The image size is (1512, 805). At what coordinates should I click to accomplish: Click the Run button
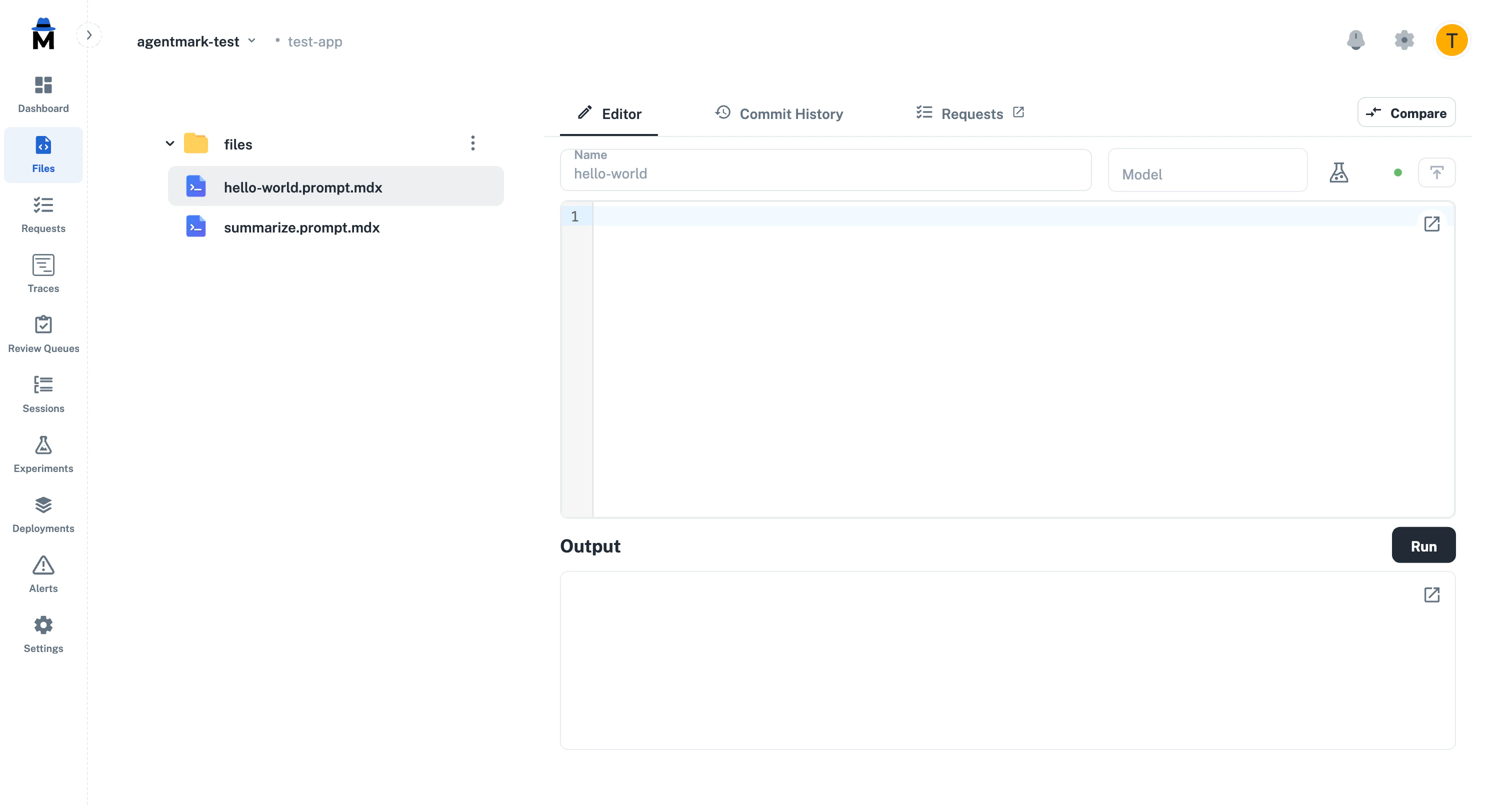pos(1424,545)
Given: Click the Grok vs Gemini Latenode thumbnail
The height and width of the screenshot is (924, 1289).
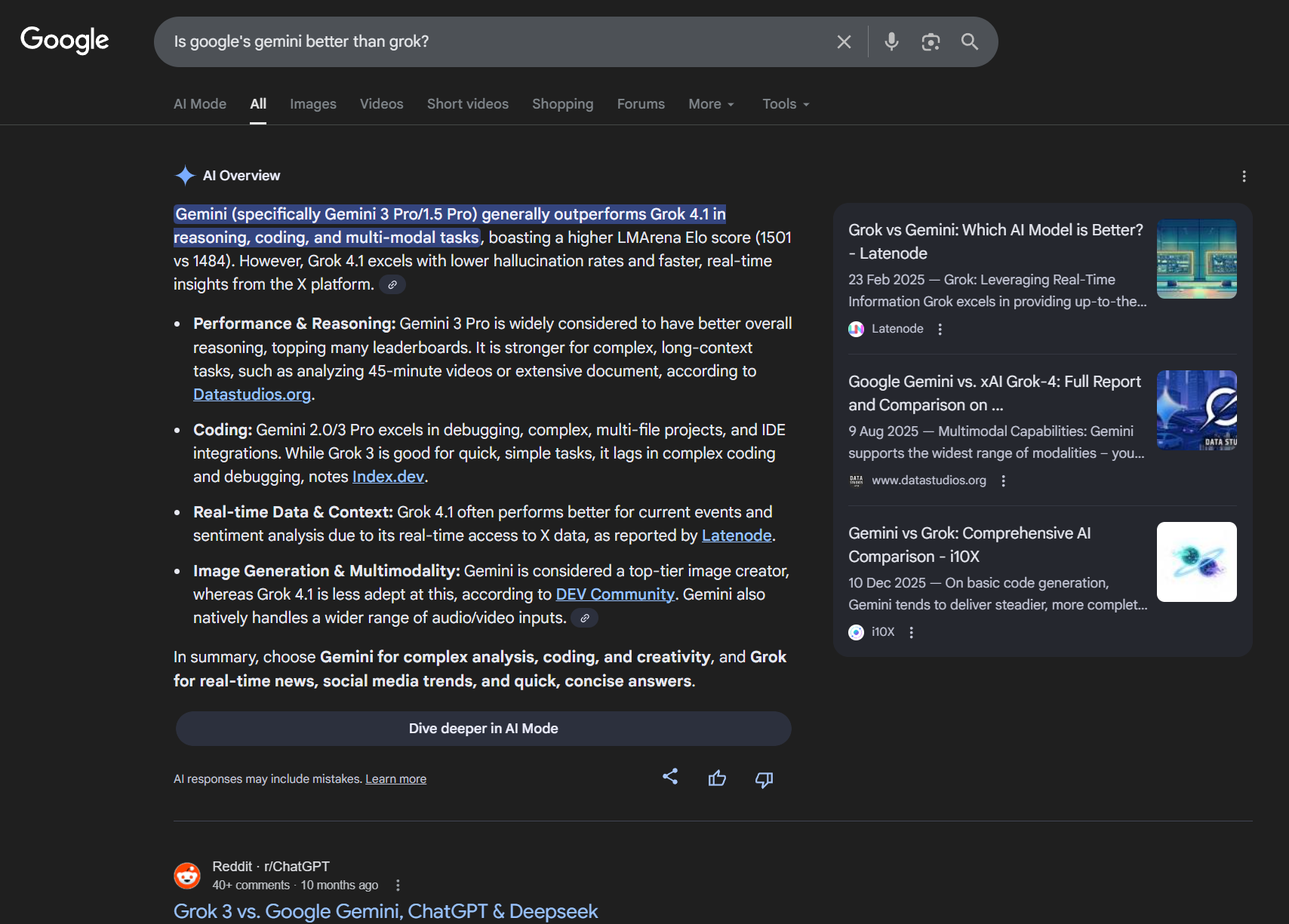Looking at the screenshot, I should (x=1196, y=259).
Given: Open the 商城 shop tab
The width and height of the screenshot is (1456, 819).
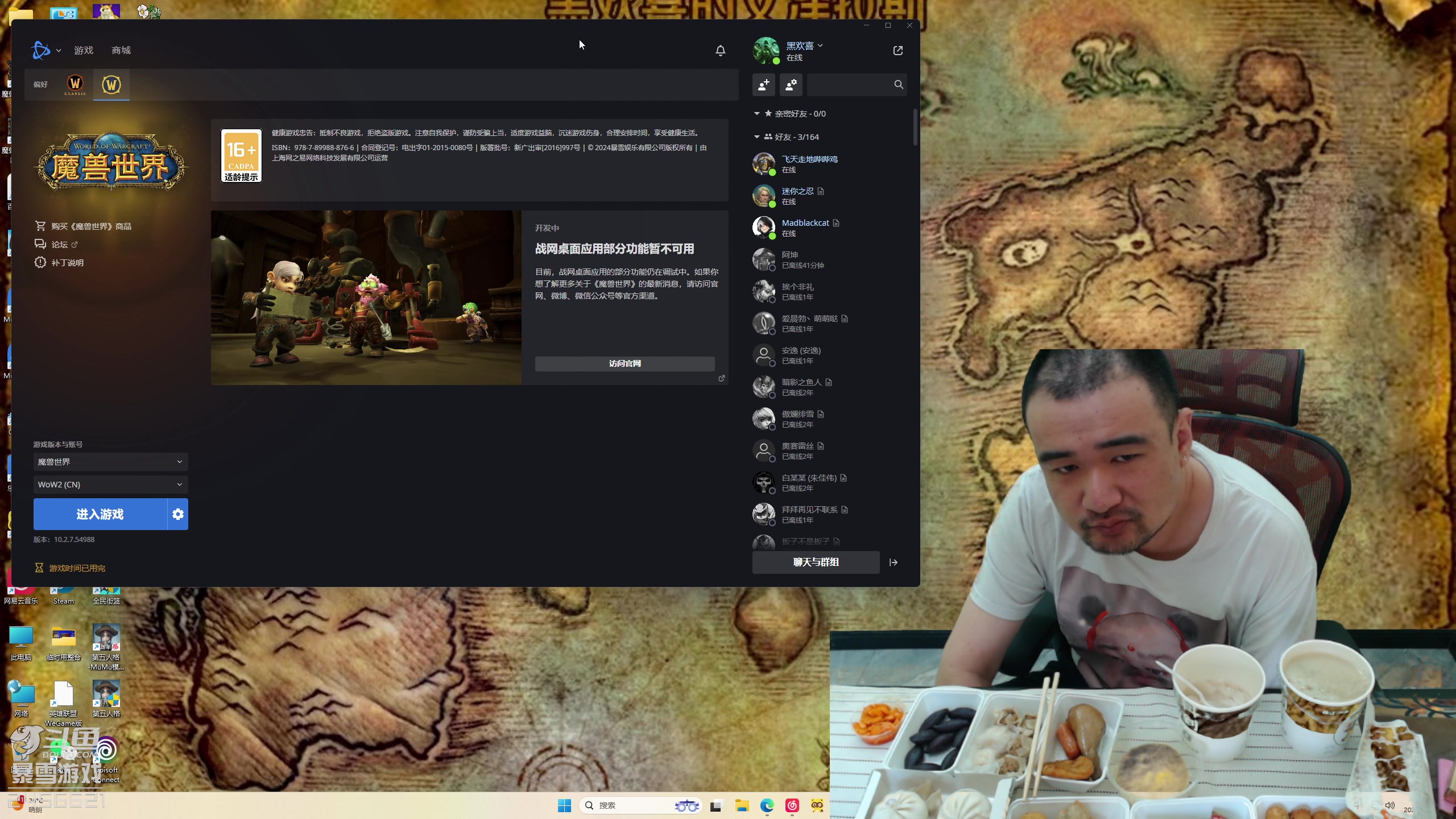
= = = =
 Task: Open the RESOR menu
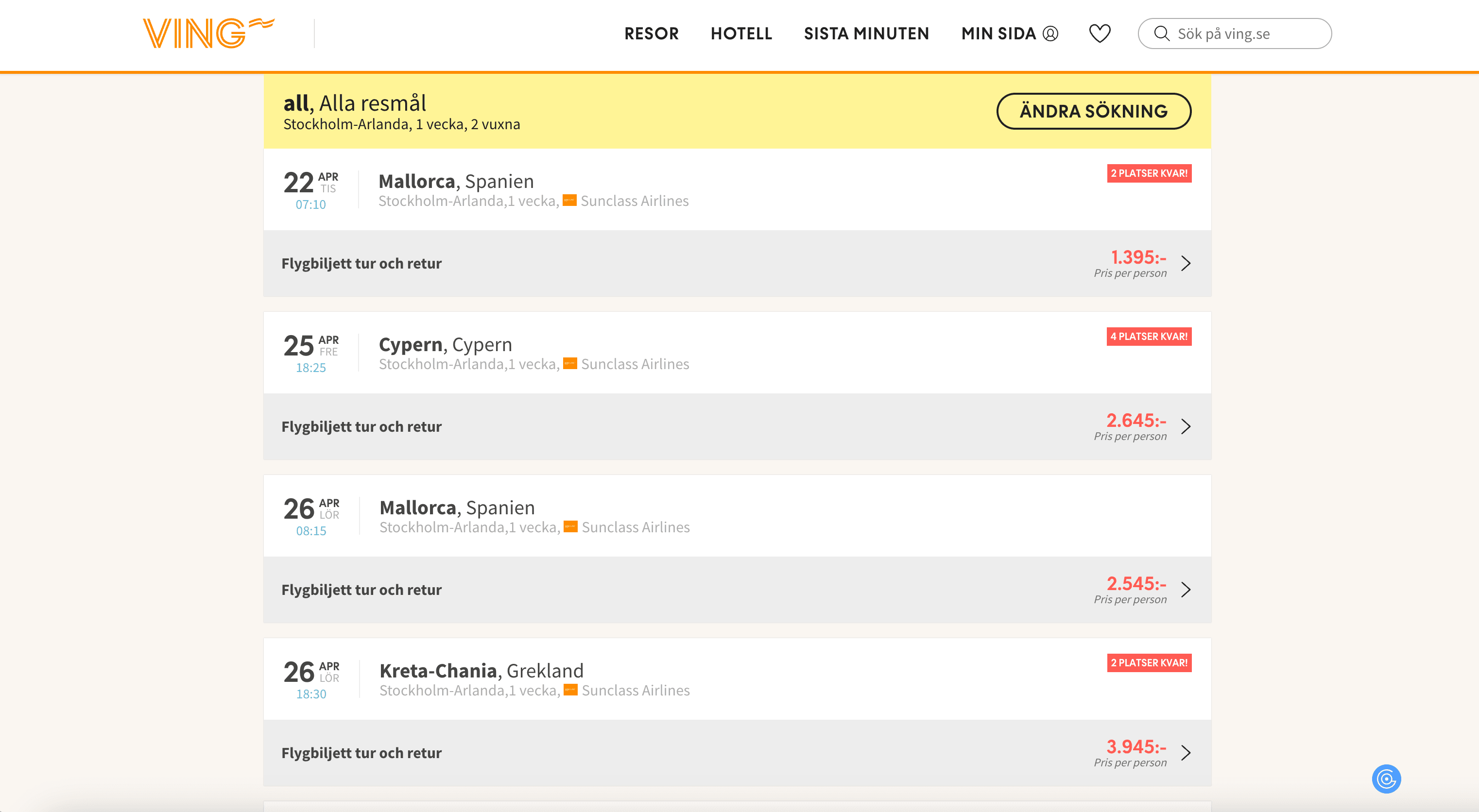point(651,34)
= = = =
Your assignment
Your answer must be everything above from the line with "The height and" down to the line with "The width and", word for word, and no pictures.

Expected output
The height and width of the screenshot is (924, 1289).
Looking at the screenshot, I should (x=1196, y=259).
Given: Open the 商城 shop tab
The width and height of the screenshot is (1456, 819).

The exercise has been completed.